Jaime le dio un codazo a su amigo, sus ojos chispeaban en la oscuridad. (Tracy comentaría más tarde: ¡Habéis estado en el barril de manzanas!) De nuevo se escuchó la voz del arquitecto:

-¿Oiga? ¿Club Malibú? ¿Pueden avisar a Luzdivina? Sí, espero... ¿Luz? Soy yo, necesito verte enseguida. Ya te explicaré, se han complicado las cosas y estoy en una situación difícil. Voy ahora a verte... No, no importa, voy para allá. Hasta ahora.

Orozco apagó la luz. Poco después oyeron cómo el coche se ponía en marcha, el ruido de la cancela y el zumbido del motor alejándose. De nuevo reinó el silencio y durante unos segundos los muchachos no se atrevieron a moverse. Daniel dijo en voz muy baja:

-Este tío esta complicado en el asunto.
-De eso no hay duda, y además está asustado.
-¿Qué hacemos ahora?
-Podemos hacer dos cosas. Volver por donde hemos venido o jugárnosla.

Y al tiempo Jaime señalaba una puerta entreabierta en la cerca que les franqueaba el acceso al chalet. Daniel contuvo la respiración.

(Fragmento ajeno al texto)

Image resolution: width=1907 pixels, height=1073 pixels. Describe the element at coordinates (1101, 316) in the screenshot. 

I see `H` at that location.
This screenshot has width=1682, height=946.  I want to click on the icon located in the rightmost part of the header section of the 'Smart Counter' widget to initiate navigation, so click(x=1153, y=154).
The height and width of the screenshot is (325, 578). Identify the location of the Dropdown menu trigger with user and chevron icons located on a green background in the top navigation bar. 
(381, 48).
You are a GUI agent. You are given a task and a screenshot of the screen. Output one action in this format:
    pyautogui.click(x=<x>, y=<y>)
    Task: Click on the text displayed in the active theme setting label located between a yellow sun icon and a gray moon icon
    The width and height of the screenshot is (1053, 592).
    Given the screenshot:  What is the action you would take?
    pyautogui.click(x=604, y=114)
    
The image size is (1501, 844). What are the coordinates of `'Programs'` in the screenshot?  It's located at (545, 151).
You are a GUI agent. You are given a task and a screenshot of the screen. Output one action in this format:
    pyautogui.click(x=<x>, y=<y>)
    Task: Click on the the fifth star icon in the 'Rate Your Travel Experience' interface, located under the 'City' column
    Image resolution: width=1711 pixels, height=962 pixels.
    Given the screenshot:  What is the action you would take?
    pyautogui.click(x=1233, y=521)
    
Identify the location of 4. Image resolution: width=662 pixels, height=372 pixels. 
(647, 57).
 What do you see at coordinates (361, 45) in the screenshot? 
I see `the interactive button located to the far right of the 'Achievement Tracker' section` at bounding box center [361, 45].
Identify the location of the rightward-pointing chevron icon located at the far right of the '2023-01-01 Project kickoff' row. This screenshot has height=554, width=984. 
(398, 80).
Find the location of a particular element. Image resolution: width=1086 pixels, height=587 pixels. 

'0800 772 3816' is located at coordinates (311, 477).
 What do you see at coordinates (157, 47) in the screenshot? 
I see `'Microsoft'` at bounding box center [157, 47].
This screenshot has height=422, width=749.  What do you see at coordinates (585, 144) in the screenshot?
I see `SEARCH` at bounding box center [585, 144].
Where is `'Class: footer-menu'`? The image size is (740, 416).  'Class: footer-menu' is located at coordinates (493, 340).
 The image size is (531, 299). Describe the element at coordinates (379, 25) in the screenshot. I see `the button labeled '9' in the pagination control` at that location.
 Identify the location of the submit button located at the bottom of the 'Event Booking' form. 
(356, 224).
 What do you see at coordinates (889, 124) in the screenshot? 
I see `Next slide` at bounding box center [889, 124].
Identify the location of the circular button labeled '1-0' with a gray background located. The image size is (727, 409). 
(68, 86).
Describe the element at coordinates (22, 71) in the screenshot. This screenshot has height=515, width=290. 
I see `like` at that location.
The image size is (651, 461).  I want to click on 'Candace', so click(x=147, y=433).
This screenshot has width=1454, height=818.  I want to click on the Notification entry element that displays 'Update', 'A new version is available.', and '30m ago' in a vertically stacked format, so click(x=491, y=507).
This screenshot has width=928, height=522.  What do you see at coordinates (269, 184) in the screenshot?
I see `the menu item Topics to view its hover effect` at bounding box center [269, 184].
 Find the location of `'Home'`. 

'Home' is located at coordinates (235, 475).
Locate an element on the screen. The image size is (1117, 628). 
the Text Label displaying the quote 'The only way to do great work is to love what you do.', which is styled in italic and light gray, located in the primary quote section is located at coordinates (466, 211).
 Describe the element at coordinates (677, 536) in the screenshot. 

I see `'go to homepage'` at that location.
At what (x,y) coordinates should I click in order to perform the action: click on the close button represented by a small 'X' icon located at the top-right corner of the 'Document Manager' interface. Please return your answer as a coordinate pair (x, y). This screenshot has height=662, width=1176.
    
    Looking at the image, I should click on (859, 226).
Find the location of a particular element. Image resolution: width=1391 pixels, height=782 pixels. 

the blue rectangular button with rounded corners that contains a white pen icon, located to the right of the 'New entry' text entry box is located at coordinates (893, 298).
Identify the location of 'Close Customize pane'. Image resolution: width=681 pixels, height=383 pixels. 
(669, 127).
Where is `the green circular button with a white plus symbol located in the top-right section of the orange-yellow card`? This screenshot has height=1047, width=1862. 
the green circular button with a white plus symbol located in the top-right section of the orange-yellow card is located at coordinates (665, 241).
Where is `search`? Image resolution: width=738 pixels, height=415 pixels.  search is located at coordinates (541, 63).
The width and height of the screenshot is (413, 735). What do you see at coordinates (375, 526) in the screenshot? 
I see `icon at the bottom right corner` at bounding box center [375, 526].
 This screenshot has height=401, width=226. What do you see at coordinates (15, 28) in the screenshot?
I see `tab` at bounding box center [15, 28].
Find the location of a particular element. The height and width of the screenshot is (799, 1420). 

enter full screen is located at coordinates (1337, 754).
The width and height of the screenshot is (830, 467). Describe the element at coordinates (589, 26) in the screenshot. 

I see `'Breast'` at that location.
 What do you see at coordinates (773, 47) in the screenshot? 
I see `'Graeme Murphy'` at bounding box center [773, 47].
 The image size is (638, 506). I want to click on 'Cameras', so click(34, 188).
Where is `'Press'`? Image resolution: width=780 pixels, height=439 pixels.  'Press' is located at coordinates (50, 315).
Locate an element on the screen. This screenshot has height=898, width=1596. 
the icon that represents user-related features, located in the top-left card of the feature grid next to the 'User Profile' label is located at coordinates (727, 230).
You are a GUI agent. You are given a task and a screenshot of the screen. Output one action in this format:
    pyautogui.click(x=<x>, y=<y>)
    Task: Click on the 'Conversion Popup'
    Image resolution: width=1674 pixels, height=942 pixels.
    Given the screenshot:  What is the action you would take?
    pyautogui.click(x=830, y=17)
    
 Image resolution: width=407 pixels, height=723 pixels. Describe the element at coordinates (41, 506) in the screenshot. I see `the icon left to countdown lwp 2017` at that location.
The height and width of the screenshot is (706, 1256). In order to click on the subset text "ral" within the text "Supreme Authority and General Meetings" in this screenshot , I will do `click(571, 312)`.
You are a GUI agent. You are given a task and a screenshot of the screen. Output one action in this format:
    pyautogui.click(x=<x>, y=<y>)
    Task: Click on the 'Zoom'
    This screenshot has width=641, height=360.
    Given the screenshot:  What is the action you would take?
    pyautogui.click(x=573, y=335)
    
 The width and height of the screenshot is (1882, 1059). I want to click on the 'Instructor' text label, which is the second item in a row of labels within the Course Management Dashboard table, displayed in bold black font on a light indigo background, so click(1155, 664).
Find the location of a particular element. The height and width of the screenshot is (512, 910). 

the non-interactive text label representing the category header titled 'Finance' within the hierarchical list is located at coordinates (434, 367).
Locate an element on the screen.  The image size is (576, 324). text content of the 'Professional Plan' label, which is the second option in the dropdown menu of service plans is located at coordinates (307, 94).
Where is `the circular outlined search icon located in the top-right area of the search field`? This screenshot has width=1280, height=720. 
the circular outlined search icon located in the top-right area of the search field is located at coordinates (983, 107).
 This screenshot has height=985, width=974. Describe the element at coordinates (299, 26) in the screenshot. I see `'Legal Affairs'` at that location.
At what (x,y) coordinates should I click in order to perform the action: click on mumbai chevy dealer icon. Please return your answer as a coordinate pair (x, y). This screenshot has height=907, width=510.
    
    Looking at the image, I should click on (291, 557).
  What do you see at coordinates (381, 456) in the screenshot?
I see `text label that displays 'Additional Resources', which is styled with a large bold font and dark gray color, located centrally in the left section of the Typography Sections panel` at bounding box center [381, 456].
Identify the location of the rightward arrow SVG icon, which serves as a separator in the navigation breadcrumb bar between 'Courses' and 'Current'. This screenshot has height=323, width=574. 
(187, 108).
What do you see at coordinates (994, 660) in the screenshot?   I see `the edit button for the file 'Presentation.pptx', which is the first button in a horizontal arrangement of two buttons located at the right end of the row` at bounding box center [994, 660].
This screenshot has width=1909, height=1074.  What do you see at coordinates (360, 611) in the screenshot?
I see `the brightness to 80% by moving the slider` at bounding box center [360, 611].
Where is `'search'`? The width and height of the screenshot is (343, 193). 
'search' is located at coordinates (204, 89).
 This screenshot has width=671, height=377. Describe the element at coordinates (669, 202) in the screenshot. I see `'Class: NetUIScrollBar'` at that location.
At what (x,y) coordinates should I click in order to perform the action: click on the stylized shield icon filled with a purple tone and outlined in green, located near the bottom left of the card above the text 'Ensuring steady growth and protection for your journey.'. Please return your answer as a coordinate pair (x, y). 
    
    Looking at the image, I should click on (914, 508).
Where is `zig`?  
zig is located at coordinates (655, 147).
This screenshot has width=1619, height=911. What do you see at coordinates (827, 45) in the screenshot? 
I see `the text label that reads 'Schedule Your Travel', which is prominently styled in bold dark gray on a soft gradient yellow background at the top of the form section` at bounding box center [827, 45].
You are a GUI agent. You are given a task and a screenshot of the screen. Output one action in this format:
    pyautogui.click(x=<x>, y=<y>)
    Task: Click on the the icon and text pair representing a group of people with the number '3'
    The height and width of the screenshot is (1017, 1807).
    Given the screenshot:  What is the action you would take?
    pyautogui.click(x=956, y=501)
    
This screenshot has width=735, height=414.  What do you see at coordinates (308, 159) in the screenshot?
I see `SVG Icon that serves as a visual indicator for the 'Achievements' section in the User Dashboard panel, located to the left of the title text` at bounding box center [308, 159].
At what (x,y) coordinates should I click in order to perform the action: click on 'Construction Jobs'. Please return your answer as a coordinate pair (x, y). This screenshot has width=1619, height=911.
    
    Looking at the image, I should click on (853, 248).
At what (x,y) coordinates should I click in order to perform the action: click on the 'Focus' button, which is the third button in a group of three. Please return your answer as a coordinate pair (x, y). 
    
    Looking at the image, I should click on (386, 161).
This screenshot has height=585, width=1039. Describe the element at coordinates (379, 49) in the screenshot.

-Me gustaría echar una ojeada dentro -dijo Jaime.
-De acuerdo. Tengo una linterna.

Penetraron en el jardín con infinitas precauciones. Jaime se encaramó con facilidad al alféizar de la ventana y tendió una mano a su amigo. Ya en el interior, Daniel paseó el estrecho haz de luz de su linterna por la habitación. Parecía ser un despacho o un cuarto de trabajo. En una mesa se amontonaban planos y dibujos; en las paredes había fotografías de edificios y una gran variedad de máscaras y carátulas que, a la incierta luz de la linterna, resultaban siniestras. Jaime revolvió los papeles de la mesa con mano insegura e intentó abrir sin éxito un archivador; en un cajón de la mesa encontró útiles de dibujo y en otro una carpeta con facturas. Daniel por su parte inspeccionaba las estanterías. No sabían lo que buscaban, confiaban en que algo resultase significativo. De pronto el teléfono volvió a sonar con un estruendo de mil diablos. Se movieron sin ponerse de acuerdo. Fue Daniel el primero en reaccionar y el primero que, con insospechada celeridad, alcanzó la ventana y saltó al exterior. Jaime le siguió a corto trecho. El teléfono seguía sonando y temieron que alertara a todo el vecindario. Abandonada toda prudencia corrieron por el pasadizo y aceleraron la marcha hasta llegar al coche. Daniel arrancó con brusquedad y se alejó echando humo hacia Madrid. Cuando rodaban por la autopista, Daniel aminoró la velocidad.

-Joder, qué susto.
-Mira esto. Lo he cogido dentro.- Jaime le mostraba a su amigo un objeto rectangular.
-¿Qué es?
-Tal vez nada. Es una casete, una grabación de conciertos para oboe de Albinoni. Pero hay algo interesante. Aquí dice: "Grabación especial para Amigos de la Música Barroca".